SEAT President and Vice-president for Finance and IT Carsten Isensee emphasised that “2019 was a positive year for SEAT. The figures obtained thanks to the teamwork of the entire organisation put us in an optimal position. Last year’s results provide a solid foundation on which to build the company’s long-term future.”
In 2019, SEAT allocated 1.259 billion euros to accelerate its investment programme, mainly for the development of new models, including electrified vehicles. This is 3% more than in 2018 (1.223) and is the highest amount in the company’s history. Of this volume, 705 million, 6.4% of the total turnover figure, was allocated entirely to R&D, 7.5% more than in 2018 (656). Almost 5% of the total R&D expenditure in Spain in 2019 corresponded to SEAT, the country’s leading industrial investor in R&D.
Furthermore, operating cash flow went up by 56.2% to 1.092 billion euros (2018: 699), 9.8% of turnover. SEAT is one of the 10 best Spanish companies in terms of operating cash flow, which demonstrates its financial sustainability as well as the capacity to self-finance future investments.
Isensee pointed out that “these figures support SEAT’s financial strength. The efforts made by all areas of the company to optimise expenses have enabled us to achieve efficiencies in product costs, promote innovation among our suppliers and control indirect costs. Our main objectives are to increase the profitability of the range, gain efficiency and improve our operating margin.”
Sales, a strong pillar of growth
SEAT deliveries totalled a record high for the second year running, amounting to 574,078 vehicles delivered in 2019, up 10.9% from a year earlier. The positive evolution of this result was based on the commercialisation of vehicles with a higher contribution margin. In 2019, SEAT increased its average revenue per vehicle by 4.2% to 15,050 euros/car (2018: 14,450 euros) thanks to SUVs (44% of the cars sold by SEAT in 2019 were either Arona, Ateca or Tarraco models) and CUPRA. The new brand made a substantial contribution to these results, with sales reaching 24,662 units, 71.8% more than the year before.

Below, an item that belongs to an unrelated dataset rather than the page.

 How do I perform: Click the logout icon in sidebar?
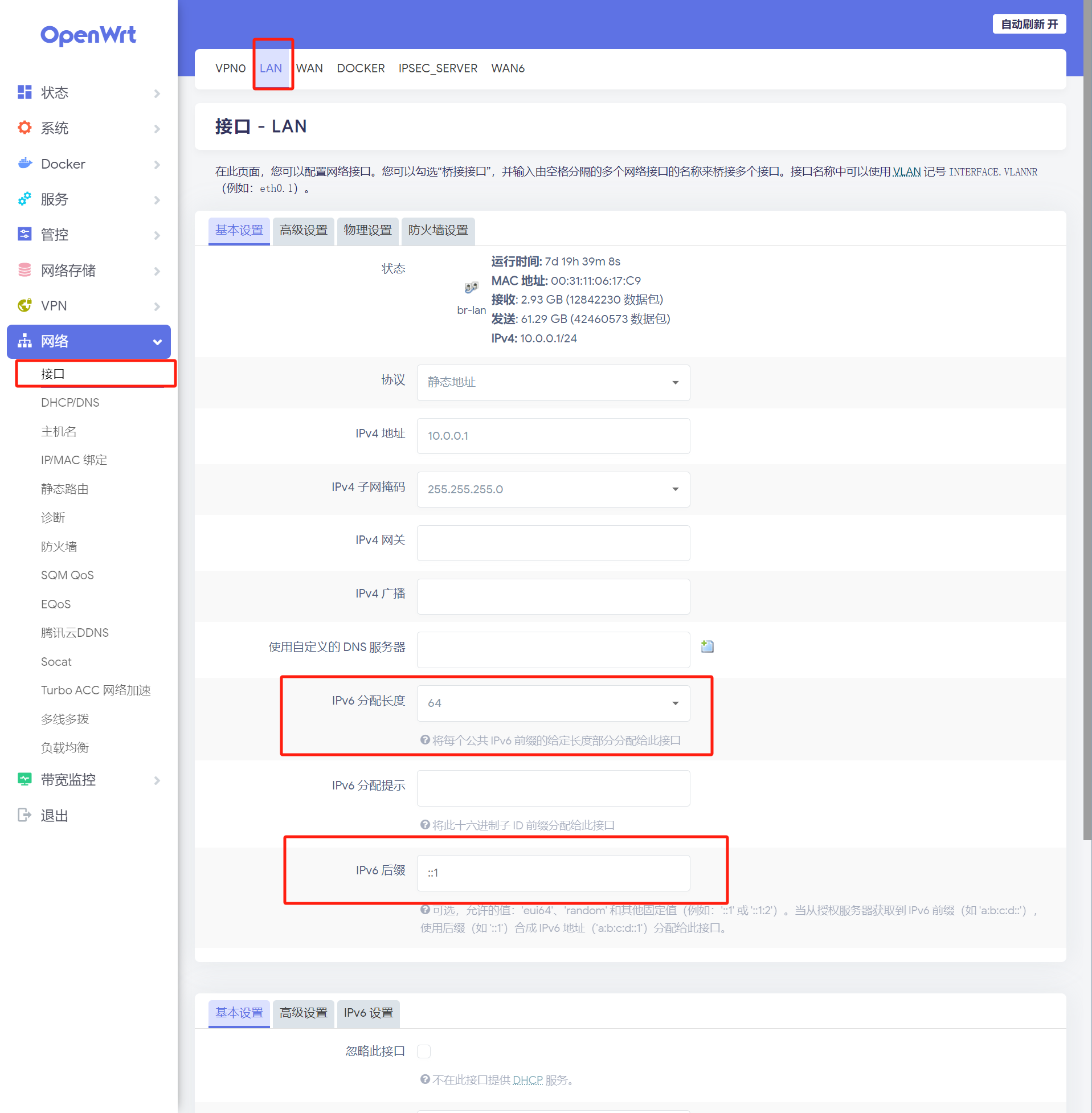pos(24,815)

In 2019, SEAT’s exports of both vehicles and components reached 81% of turnover (9.014 billion euros), a figure that consolidates it as Spain’s leading industrial exporter, with around 3% of the country’s total exports.

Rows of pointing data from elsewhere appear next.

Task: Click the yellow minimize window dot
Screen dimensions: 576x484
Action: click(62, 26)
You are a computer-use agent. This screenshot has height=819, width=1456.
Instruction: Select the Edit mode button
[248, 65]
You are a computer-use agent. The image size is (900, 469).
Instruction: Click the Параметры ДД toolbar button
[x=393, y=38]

In this context, and as part of its global strategy, the company looks to Latin America with the ambition of growing in this region in the future. Mexico is the leading market in Latin America with 24,314 vehicles sold last year, 5.4% more than in 2018. SEAT started its commercial activity in Chile last year and launched an expansion plan in Colombia. In February 2020, the brand also kicked off a growth strategy in Peru.